- BRIEF: A single stretch of the material below is to be transcribed exactly, starting at the line with "Open the 系统管理 briefcase icon" and ending after the line with "The width and height of the screenshot is (2324, 1569).".

- GIVEN INFORMATION:
************

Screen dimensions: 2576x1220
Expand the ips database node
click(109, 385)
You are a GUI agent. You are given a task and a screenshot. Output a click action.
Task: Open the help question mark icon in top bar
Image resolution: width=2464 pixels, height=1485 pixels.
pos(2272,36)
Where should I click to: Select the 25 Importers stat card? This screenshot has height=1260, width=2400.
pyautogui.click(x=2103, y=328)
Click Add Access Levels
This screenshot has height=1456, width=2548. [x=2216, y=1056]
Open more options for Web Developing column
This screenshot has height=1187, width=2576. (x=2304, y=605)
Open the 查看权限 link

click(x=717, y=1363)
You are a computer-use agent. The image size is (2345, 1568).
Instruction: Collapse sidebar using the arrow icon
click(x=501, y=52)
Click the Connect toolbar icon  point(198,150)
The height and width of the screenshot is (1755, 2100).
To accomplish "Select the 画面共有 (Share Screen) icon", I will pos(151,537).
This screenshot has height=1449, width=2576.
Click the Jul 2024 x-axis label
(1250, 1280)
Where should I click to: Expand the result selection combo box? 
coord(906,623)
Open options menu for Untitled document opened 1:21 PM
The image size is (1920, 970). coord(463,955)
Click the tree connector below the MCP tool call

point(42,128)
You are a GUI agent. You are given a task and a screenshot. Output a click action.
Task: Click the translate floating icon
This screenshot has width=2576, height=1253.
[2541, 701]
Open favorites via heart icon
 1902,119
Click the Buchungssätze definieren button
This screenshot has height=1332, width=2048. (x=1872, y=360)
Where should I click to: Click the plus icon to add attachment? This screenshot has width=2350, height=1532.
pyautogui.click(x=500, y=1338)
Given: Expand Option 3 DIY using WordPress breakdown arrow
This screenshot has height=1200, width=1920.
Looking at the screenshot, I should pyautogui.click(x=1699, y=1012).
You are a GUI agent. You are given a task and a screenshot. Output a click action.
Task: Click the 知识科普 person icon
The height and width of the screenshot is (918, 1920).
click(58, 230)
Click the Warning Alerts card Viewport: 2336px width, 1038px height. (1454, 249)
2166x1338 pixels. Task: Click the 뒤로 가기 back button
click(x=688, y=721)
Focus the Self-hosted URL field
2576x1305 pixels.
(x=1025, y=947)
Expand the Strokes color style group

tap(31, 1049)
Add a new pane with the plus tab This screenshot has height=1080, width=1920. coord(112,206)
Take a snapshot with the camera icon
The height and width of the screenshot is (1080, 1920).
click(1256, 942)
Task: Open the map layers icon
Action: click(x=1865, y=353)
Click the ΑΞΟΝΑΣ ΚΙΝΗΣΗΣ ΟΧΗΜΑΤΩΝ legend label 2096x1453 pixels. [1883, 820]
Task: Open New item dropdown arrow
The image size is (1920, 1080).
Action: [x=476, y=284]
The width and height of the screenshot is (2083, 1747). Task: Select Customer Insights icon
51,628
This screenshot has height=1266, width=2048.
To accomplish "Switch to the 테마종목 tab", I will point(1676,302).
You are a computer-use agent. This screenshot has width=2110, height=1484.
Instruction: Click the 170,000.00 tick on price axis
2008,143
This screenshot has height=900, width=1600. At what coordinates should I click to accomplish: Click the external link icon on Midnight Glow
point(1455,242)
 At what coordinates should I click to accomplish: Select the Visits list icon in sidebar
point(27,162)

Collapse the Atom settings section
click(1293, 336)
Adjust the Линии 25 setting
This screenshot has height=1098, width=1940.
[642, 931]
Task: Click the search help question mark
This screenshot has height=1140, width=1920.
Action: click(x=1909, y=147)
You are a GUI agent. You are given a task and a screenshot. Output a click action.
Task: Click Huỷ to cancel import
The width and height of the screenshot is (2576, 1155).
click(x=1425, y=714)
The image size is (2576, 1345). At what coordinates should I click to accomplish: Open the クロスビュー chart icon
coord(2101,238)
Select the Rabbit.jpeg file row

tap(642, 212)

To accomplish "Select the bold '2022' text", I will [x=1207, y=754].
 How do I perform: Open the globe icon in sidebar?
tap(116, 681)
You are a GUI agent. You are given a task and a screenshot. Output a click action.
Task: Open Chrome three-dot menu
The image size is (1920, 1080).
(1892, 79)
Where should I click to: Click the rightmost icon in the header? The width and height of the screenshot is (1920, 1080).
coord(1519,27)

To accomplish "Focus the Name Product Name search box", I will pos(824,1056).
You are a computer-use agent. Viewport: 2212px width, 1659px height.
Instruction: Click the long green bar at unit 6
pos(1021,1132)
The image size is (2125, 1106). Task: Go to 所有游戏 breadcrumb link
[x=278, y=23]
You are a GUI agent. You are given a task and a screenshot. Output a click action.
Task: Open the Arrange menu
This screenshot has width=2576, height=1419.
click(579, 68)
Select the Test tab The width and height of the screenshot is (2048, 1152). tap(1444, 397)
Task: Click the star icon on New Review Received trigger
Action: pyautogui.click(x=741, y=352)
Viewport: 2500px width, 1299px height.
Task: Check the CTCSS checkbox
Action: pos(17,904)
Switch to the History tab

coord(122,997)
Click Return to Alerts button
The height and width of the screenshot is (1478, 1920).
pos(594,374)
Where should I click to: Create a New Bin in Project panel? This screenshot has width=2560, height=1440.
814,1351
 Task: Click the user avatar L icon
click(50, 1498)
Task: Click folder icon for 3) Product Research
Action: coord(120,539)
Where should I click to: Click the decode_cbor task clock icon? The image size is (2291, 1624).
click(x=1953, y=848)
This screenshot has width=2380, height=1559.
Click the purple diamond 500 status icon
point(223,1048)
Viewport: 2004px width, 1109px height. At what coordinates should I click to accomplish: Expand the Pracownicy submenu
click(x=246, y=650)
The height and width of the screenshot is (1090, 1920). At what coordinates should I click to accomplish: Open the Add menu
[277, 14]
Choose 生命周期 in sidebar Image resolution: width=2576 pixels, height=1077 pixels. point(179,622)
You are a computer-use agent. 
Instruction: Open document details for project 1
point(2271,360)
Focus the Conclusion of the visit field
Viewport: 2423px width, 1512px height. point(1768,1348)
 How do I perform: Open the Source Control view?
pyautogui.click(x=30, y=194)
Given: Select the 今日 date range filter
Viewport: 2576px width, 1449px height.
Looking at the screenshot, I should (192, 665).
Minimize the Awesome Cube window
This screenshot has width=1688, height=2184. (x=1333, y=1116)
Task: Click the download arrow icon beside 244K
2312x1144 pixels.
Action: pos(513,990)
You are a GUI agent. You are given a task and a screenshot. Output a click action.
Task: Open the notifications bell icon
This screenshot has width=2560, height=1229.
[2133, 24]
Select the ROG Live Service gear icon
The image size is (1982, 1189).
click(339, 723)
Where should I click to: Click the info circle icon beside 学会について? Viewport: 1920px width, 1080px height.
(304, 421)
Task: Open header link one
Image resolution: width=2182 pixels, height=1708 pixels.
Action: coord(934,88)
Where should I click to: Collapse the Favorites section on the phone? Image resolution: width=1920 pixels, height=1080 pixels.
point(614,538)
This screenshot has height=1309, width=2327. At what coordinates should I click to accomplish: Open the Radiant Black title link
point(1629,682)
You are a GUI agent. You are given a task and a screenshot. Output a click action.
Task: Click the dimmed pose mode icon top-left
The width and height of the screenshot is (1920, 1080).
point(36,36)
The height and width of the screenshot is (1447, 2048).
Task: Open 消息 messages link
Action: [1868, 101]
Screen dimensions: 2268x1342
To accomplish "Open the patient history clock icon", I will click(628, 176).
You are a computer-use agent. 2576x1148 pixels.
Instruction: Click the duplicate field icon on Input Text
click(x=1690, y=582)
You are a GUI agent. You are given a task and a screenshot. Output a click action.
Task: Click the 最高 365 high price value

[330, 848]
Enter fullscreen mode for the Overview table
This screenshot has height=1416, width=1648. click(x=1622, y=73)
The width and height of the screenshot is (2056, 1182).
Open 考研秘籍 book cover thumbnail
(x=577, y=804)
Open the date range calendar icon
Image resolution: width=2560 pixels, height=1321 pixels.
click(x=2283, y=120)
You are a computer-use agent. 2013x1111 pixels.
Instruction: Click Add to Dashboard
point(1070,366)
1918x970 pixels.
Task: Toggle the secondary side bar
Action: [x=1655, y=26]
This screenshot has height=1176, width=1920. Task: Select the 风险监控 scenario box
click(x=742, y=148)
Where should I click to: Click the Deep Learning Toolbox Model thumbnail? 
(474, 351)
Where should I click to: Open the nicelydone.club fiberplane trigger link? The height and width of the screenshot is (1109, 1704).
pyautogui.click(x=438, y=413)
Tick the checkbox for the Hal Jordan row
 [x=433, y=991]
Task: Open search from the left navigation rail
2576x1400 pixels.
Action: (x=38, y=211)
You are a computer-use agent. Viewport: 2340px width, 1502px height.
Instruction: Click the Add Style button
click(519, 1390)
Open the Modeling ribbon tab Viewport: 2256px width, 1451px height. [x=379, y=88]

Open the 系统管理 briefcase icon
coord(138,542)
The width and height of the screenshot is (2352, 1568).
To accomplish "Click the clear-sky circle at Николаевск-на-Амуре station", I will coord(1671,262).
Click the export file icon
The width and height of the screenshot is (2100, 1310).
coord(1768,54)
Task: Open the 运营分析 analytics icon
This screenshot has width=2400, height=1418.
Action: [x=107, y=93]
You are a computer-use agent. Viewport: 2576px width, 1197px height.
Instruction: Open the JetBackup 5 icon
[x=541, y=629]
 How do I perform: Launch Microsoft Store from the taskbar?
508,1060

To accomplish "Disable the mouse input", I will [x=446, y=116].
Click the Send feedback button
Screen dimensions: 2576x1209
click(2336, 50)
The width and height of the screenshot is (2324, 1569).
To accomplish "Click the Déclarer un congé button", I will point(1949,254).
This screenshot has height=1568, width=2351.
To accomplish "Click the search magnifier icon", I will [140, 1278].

************

- ANSWER TO THE PROBLEM:
Open the 系统管理 briefcase icon
coord(138,542)
The width and height of the screenshot is (2352, 1568).
To accomplish "Click the clear-sky circle at Николаевск-на-Амуре station", I will coord(1671,262).
Click the export file icon
The width and height of the screenshot is (2100, 1310).
coord(1768,54)
Task: Open the 运营分析 analytics icon
This screenshot has width=2400, height=1418.
Action: [x=107, y=93]
You are a computer-use agent. Viewport: 2576px width, 1197px height.
Instruction: Open the JetBackup 5 icon
[x=541, y=629]
 How do I perform: Launch Microsoft Store from the taskbar?
508,1060

To accomplish "Disable the mouse input", I will [x=446, y=116].
Click the Send feedback button
Screen dimensions: 2576x1209
click(2336, 50)
The width and height of the screenshot is (2324, 1569).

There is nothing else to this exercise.